*** Opening PROVIDED DATA ***
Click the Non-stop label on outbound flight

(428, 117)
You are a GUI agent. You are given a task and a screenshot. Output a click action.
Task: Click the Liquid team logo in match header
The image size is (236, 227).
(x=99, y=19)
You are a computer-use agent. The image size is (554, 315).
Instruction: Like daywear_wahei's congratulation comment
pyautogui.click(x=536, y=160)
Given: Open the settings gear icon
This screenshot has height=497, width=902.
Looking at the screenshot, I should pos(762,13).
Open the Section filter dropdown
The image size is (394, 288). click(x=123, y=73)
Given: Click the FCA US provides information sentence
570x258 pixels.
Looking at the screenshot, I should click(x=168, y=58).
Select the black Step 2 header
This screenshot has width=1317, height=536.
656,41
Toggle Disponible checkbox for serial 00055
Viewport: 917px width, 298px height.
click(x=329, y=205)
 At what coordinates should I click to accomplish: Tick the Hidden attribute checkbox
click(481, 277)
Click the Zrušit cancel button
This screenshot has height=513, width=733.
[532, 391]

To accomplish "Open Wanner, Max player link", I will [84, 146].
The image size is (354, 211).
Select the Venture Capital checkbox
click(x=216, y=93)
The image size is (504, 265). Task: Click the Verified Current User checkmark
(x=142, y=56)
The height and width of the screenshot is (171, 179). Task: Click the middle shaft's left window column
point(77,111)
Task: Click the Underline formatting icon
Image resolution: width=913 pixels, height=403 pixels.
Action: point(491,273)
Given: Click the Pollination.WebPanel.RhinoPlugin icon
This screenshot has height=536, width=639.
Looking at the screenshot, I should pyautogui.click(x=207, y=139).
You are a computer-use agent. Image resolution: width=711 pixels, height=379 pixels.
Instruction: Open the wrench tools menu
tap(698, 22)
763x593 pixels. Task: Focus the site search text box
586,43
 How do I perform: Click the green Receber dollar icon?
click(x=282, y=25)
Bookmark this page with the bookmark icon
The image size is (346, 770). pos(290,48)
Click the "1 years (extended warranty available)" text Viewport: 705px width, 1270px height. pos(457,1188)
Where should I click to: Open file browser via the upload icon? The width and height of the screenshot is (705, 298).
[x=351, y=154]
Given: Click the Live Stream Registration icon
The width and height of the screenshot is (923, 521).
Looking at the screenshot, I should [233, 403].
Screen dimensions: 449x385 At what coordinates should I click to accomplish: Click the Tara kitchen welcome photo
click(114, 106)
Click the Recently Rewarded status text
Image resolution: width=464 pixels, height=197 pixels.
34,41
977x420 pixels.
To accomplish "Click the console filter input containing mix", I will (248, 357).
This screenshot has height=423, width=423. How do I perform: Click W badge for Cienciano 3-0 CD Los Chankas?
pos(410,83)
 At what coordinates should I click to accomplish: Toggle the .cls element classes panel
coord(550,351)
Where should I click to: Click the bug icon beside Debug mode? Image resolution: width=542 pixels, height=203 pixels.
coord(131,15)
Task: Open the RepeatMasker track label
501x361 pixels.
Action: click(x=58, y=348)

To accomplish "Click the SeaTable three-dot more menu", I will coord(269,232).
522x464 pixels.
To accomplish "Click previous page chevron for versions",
*** Closing PROVIDED DATA ***
> _PROMPT_: Which lines of the data include the word "will"? Copy each one.

> _ANSWER_:
To accomplish "Open Wanner, Max player link", I will [84, 146].
To accomplish "Click the console filter input containing mix", I will (248, 357).
To accomplish "Click the SeaTable three-dot more menu", I will coord(269,232).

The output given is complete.